[What is expected]: Write out the part of the article about the Association of Mortgage Intermediaries between "You are here: Home" and "Financial Advisers (AIFA).", inclusive, word for word.

[Document section]:
:::

You are here: Home - News -

The man in the middle

by:
  • 17/06/2003
  • 0
Ed Murray talks to Chris Cummings, director at the Association of Mortgage Intermediaries

The Association of Mortgage Intermediaries (AMI) is still in its infancy, but its newly appointed director, Chris Cummings, faces a stern test in ensuring that it avoids the mistakes made by its predecessor, the National Association of Mortgage Brokers and Advisers (NAMBA), and leading it out of the shadow cast by its parent organisation, the Association of Independent Financial Advisers (AIFA).

Cummings is an affable individual and no stranger to the mortgage market, having spent four years as the marketing director of specialist lender Sun Bank. Switching from the corporate to association sector, Cummings accepts there are differences but feels the underlying drivers are closer than many would think. AMI’s work is all about looking after members and their priorities, as well as remembering the money funding the operation is theirs and that they must be kept in the loop as to what is happening and where the association is heading. And Cummings argues this is no different to making sure shareholders know what is happening to their investment and what the management has planned for the company. Cummings is also keen to point out that being small, AMI should be fleet of foot and able to react a lot faster than many would expect of a trade organisation.

:::

[Material]:
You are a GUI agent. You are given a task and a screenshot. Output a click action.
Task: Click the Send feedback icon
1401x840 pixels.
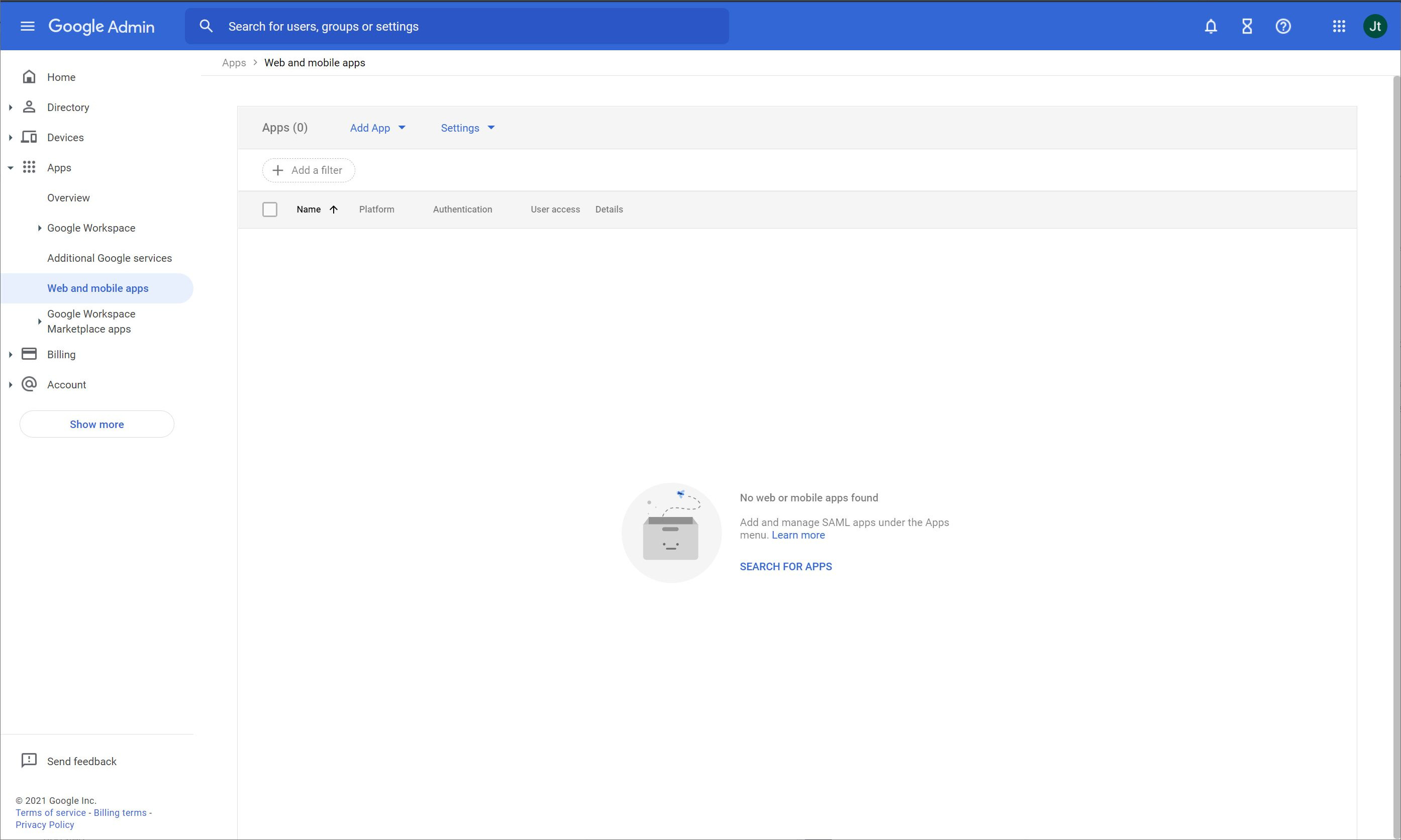(x=29, y=761)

:::

[Answer to the task]:
You are here: Home - News -

The man in the middle

by:
  • 17/06/2003
  • 0
Ed Murray talks to Chris Cummings, director at the Association of Mortgage Intermediaries

The Association of Mortgage Intermediaries (AMI) is still in its infancy, but its newly appointed director, Chris Cummings, faces a stern test in ensuring that it avoids the mistakes made by its predecessor, the National Association of Mortgage Brokers and Advisers (NAMBA), and leading it out of the shadow cast by its parent organisation, the Association of Independent Financial Advisers (AIFA).